TLDR: A new research paper introduces a knapsack-inspired framework for automated agent composition, allowing AI systems to dynamically select optimal tools and sub-agents based on real-time performance, cost, and compatibility. This “online knapsack composer” significantly outperforms traditional semantic retrieval methods, achieving higher success rates at lower costs in both single-agent and multi-agent setups by iteratively testing components.
In the rapidly evolving landscape of artificial intelligence, the creation of sophisticated agentic systems is a frontier of research. These systems are designed to be autonomous, capable of complex reasoning, utilizing various tools, and collaborating to solve problems. However, as the number of available AI components—such as models, APIs, and specialized agents—grows, developers face a significant challenge: how to effectively select and combine these components to build an optimal system.
Traditional methods for designing agentic systems often rely on static, semantic retrieval. This means they pick components based on their descriptions or metadata. The problem with this approach is threefold: component descriptions might not accurately reflect real-world performance, selection criteria often overlook the balance between cost and utility, and static architectures struggle to adapt as requirements change. This leads to what the researchers call the “paradox of choice,” where an abundance of options makes effective decision-making difficult.

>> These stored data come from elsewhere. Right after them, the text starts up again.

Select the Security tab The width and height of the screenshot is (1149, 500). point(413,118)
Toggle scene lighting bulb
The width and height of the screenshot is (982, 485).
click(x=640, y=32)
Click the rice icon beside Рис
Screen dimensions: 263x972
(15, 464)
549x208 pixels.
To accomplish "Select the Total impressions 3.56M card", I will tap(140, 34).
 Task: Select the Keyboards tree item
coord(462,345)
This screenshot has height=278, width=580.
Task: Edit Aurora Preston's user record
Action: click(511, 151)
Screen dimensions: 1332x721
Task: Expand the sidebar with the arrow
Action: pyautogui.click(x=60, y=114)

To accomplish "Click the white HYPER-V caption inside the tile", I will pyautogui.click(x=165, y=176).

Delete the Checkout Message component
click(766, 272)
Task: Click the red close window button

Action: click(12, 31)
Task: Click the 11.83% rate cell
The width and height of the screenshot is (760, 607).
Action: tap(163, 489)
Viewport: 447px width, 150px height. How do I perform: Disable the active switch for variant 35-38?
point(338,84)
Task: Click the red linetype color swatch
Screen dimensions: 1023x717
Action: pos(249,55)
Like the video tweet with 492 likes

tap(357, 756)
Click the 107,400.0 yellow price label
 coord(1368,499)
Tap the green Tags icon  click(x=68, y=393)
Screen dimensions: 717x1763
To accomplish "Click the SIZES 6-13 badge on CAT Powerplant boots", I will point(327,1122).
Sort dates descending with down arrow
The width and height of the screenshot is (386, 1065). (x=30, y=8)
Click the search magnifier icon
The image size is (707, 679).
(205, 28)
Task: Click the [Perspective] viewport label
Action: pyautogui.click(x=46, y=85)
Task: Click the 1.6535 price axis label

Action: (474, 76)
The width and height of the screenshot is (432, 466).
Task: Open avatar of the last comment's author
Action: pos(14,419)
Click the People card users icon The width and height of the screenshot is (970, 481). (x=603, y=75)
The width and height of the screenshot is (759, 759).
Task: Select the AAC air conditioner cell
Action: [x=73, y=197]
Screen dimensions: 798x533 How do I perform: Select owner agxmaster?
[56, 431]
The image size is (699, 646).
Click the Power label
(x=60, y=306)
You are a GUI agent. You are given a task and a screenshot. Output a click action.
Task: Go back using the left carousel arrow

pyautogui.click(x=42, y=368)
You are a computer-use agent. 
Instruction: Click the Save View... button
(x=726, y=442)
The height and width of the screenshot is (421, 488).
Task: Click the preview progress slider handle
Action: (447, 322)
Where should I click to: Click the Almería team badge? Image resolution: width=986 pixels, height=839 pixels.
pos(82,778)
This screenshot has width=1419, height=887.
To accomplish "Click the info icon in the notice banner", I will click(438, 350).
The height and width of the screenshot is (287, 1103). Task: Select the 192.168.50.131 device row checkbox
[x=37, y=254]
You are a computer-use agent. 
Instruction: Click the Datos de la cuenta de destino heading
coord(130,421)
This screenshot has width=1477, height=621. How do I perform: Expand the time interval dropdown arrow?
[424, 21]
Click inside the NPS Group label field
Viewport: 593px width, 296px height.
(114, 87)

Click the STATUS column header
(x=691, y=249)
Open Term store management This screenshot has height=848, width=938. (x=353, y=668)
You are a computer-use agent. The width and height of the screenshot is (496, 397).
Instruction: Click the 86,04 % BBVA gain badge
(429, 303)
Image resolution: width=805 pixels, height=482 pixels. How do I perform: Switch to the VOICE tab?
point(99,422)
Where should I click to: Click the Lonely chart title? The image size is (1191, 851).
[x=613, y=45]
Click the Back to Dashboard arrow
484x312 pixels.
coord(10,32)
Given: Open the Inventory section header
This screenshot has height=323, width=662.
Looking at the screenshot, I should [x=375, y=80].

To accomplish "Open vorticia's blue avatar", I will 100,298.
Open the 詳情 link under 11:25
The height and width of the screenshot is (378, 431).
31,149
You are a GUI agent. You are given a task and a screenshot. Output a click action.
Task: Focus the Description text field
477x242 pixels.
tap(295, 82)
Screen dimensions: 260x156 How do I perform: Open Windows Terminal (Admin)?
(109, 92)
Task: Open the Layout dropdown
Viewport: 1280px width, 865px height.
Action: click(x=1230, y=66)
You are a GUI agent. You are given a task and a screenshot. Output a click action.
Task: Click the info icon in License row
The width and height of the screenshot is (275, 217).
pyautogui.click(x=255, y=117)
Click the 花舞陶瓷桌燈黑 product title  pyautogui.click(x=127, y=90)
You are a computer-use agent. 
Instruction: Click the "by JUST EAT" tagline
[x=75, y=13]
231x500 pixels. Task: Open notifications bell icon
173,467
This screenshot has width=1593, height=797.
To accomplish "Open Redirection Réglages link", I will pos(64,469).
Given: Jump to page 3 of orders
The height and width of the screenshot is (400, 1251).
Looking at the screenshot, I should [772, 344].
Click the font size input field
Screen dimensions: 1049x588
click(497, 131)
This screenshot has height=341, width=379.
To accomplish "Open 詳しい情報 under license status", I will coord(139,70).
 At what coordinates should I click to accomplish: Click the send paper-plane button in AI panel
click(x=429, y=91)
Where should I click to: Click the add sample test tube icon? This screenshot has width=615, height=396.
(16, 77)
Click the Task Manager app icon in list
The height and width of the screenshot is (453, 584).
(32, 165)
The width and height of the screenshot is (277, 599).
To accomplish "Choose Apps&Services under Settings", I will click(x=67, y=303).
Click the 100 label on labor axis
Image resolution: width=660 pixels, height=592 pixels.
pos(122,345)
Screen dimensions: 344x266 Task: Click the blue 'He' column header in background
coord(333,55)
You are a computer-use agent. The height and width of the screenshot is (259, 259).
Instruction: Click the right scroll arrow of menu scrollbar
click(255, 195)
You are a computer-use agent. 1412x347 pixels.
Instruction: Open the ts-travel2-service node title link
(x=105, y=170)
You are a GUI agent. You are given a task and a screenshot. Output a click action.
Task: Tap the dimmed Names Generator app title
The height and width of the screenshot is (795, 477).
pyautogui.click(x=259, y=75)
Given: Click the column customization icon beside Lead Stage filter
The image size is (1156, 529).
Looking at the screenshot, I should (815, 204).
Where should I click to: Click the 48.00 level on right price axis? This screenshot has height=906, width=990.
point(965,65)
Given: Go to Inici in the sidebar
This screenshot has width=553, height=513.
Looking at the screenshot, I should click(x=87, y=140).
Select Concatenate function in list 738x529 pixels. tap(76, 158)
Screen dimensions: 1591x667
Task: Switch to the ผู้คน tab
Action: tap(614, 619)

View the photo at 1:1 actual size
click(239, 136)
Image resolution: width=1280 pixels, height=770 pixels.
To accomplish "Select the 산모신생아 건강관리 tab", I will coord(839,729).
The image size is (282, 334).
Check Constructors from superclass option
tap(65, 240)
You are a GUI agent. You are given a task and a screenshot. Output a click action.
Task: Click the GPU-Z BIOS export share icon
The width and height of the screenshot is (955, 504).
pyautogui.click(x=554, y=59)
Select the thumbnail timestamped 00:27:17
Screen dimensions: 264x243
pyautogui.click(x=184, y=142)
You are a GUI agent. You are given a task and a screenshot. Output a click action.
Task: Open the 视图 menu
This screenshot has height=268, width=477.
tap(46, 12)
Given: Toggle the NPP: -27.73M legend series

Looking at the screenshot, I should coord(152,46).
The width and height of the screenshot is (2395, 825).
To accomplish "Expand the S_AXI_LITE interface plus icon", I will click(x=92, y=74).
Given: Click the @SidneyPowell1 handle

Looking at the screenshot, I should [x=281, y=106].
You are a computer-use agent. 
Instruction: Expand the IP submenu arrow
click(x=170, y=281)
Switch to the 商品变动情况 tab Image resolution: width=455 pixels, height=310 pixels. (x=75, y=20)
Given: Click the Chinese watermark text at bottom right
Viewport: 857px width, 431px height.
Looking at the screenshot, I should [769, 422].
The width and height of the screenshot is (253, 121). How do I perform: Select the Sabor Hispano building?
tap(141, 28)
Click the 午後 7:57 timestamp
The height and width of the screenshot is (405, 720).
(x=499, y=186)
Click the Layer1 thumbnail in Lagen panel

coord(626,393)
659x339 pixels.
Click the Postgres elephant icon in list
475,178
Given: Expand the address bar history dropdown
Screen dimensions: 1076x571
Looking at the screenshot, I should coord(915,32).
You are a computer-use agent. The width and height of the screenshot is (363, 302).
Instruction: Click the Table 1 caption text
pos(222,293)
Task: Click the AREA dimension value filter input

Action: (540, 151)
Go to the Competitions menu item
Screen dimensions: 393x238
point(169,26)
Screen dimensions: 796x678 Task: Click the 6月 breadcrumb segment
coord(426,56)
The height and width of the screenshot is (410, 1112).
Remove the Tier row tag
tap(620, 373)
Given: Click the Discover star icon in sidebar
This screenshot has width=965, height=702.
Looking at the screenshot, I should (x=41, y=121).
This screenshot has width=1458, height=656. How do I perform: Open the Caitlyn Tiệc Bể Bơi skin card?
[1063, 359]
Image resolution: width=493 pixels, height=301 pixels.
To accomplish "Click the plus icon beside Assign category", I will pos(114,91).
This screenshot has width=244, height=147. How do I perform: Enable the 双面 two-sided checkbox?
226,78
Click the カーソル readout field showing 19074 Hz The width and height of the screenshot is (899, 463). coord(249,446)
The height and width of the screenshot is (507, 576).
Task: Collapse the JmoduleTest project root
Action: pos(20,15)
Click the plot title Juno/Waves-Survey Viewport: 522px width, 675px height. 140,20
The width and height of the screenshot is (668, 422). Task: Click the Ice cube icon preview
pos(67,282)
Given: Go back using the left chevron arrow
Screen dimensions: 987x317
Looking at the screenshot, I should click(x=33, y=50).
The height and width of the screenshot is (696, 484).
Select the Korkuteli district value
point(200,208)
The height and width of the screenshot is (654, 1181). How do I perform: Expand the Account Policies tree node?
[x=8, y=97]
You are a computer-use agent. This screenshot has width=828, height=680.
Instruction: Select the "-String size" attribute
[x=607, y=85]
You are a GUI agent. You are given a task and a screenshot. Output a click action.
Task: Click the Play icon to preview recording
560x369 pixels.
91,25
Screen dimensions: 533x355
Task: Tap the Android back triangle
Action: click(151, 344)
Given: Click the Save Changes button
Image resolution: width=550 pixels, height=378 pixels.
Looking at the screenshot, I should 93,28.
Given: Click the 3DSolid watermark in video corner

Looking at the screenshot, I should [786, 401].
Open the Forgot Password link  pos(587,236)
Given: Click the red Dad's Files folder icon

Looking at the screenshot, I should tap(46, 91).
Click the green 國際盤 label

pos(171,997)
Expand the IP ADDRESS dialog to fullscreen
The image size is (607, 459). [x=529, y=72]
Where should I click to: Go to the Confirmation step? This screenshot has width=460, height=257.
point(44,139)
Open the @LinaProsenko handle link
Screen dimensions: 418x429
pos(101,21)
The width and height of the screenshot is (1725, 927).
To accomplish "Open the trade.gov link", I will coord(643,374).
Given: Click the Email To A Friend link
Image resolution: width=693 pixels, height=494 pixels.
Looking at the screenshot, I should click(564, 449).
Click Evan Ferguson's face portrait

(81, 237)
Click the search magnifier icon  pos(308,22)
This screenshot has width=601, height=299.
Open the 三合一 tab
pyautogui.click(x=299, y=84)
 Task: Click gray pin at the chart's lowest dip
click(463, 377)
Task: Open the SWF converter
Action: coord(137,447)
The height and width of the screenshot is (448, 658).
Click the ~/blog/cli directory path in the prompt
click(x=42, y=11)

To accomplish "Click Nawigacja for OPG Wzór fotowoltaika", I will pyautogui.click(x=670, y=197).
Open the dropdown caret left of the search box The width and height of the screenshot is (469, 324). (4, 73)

A new research paper titled “Automated Composition of Agents: A Knapsack Approach for Agentic Component Selection” introduces an innovative framework to tackle these challenges. Authored by Michelle Yuan, Khushbu Pahwa, Shuaichen Chang, Mustafa Kaba, Jiarong Jiang, Xiaofei Ma, Yi Zhang, and Monica Sunkara, this work proposes a structured, automated method inspired by the classic knapsack problem in optimization. You can read the full paper here: Automated Composition of Agents: A Knapsack Approach for Agentic Component Selection.
The core idea is to treat the selection of AI components—like tools or sub-agents—as a knapsack problem. Imagine you have a knapsack with a limited budget (capacity) and many items (AI components), each with a cost and a potential value (success rate). The goal is to fill the knapsack with items that maximize the total value without exceeding the budget. In this context, the “composer agent” is responsible for systematically identifying, selecting, and assembling the best set of components, considering performance, budget constraints, and compatibility.
What makes this approach particularly effective is its dynamic nature. Unlike static retrieval, the composer agent doesn’t just rely on descriptions. Instead, it continuously probes and tests the actual capabilities of candidate components in a “sandbox” environment. These real-time trials measure how reliably a component performs under various conditions, allowing the system to estimate its true utility. For example, an information-seeking agent might initially consider a specialized scientific search tool, but through testing, discover that a more generalized search tool is more effective across diverse queries, or vice-versa depending on the task’s specific needs.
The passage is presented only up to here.